■ **Interface element records**

______

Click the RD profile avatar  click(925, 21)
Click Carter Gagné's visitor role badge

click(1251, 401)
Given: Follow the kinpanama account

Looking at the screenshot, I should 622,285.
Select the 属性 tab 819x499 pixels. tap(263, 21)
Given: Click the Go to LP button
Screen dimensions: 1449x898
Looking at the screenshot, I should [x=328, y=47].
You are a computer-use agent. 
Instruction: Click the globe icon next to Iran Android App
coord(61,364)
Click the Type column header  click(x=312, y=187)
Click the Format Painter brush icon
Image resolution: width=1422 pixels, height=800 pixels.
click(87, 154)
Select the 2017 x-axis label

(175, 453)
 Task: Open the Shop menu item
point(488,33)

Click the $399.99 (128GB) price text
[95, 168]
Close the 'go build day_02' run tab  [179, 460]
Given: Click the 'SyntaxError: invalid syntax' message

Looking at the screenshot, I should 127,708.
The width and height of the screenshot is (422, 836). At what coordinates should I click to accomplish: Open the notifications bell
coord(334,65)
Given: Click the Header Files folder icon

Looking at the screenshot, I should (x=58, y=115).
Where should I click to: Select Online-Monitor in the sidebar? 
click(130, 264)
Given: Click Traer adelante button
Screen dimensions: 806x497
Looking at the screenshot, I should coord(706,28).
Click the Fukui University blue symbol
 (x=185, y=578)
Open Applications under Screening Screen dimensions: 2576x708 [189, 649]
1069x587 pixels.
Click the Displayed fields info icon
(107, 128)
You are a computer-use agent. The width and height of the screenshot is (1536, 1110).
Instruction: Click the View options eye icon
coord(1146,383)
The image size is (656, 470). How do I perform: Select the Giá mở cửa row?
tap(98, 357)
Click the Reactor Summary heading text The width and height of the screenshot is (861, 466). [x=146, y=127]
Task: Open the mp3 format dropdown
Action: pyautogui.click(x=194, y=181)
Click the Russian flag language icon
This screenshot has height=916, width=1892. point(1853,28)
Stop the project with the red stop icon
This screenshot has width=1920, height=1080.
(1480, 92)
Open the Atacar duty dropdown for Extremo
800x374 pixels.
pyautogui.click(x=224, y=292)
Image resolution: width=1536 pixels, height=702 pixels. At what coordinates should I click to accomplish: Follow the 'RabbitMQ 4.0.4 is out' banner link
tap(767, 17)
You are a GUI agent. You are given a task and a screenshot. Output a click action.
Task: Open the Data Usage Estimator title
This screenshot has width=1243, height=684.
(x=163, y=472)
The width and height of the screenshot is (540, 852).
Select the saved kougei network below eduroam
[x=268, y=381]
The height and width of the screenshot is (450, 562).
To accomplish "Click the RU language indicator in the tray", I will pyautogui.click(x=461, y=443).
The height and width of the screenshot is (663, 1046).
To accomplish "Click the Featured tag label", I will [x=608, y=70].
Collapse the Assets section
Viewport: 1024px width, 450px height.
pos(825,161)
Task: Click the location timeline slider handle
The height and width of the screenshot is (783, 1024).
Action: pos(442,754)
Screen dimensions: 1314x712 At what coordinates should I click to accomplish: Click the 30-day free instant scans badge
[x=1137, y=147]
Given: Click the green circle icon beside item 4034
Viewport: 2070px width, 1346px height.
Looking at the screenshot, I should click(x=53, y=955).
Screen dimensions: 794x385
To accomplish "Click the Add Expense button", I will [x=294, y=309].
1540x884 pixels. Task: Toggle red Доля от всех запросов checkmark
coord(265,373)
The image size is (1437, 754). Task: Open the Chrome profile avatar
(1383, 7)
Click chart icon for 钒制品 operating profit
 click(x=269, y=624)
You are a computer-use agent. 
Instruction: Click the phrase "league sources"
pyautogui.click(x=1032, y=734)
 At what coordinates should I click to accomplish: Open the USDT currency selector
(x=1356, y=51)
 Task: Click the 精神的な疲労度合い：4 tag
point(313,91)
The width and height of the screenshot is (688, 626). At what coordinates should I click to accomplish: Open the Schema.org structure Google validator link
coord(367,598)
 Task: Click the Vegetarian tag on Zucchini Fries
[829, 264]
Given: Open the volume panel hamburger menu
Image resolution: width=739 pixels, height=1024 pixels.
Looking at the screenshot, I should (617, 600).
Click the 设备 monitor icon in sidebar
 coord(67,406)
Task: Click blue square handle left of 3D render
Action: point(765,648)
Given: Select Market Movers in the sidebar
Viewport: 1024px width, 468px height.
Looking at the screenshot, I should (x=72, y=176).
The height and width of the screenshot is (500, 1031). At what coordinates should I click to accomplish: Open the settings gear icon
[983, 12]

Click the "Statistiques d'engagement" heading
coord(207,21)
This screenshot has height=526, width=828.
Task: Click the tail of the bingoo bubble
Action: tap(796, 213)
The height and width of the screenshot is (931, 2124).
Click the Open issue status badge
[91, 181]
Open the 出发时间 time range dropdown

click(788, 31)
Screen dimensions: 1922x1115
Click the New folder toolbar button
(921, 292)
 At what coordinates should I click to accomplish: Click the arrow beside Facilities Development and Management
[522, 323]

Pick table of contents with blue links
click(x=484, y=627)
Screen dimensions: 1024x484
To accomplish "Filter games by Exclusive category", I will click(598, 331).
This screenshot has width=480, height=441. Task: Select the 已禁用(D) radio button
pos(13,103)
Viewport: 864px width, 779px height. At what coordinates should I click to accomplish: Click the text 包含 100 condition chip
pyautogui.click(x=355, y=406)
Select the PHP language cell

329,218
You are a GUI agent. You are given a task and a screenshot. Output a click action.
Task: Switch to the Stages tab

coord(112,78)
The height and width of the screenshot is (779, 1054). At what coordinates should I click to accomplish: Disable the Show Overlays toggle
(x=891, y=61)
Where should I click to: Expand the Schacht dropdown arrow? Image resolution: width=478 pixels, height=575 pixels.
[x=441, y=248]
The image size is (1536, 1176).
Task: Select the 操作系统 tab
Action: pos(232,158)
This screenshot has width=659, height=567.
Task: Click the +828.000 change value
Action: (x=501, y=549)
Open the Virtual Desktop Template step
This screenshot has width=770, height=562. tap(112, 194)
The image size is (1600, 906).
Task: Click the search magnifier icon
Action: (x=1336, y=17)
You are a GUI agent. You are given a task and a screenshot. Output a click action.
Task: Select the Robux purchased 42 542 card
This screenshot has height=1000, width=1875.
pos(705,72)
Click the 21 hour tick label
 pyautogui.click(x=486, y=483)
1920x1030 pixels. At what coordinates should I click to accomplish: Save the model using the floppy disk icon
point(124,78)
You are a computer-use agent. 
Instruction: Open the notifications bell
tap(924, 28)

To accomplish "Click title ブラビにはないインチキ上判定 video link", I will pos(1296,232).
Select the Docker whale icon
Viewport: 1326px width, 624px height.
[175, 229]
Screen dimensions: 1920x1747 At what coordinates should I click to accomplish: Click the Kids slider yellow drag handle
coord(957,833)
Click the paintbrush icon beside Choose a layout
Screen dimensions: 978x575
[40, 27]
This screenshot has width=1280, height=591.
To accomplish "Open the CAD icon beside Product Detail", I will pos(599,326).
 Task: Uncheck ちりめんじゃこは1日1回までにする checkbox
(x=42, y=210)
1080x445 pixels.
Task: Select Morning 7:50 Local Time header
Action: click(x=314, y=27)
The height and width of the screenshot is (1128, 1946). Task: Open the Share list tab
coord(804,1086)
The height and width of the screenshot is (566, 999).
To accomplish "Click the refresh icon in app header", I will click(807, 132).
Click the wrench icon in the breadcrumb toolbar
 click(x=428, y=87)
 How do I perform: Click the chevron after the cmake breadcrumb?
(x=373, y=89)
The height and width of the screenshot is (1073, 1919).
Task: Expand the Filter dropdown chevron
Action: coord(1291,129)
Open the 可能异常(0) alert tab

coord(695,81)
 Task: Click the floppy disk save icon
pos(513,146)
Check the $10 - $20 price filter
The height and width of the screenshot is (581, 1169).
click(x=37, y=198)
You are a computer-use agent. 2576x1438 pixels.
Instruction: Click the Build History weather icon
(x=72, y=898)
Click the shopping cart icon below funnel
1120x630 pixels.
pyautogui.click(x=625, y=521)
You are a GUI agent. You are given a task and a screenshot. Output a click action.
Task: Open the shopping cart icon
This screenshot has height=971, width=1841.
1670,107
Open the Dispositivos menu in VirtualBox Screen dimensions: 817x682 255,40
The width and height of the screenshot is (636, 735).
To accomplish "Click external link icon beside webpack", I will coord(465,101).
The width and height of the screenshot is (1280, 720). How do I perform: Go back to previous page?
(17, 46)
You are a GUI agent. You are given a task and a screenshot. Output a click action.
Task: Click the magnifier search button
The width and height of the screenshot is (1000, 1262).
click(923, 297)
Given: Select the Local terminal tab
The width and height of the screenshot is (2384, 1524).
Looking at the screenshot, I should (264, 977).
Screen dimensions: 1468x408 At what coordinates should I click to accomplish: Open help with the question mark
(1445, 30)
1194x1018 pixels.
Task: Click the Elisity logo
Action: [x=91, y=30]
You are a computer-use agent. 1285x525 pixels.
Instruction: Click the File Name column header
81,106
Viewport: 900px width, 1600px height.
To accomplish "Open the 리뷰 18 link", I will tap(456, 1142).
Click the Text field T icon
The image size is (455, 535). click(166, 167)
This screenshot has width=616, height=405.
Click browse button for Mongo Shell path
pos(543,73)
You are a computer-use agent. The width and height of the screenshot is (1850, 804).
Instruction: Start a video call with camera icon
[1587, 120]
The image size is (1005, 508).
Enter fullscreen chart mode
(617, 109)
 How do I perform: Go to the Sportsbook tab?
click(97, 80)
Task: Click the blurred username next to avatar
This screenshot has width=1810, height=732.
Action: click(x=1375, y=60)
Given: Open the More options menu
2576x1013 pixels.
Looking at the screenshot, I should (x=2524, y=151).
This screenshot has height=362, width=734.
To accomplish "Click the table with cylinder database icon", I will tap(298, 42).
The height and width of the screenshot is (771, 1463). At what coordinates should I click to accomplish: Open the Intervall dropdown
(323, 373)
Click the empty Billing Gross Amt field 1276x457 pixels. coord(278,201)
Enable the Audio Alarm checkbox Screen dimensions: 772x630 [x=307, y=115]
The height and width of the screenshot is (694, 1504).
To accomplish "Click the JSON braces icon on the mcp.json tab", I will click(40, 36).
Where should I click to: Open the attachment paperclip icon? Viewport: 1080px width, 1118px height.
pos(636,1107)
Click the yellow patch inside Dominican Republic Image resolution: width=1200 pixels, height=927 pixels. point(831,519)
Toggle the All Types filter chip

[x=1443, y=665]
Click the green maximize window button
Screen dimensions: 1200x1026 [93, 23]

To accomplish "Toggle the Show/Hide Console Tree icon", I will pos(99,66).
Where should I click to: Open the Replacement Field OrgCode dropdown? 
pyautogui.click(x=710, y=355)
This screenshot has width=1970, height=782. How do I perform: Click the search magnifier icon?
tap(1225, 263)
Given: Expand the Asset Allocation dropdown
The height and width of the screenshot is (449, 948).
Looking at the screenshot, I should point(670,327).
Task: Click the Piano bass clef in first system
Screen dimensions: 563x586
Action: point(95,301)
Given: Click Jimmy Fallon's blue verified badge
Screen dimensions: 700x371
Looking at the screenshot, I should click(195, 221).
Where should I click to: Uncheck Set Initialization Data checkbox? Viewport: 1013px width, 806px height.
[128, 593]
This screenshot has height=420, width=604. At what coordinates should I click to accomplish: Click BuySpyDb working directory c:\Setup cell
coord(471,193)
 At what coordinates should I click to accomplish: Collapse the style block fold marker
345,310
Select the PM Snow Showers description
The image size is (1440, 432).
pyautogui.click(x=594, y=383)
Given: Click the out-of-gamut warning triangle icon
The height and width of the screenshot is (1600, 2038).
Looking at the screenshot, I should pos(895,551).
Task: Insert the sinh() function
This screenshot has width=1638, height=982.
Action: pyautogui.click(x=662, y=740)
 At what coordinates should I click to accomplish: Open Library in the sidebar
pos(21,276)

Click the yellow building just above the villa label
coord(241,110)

______

■ **SHORT TASK**
Reproduce verbatim the lines in the records that begin with the line containing "At what coordinates should I click to accomplish: Collapse" and continue through the line containing "pyautogui.click(x=594, y=383)".

■ **THE OUTPUT**
 At what coordinates should I click to accomplish: Collapse the style block fold marker
345,310
Select the PM Snow Showers description
The image size is (1440, 432).
pyautogui.click(x=594, y=383)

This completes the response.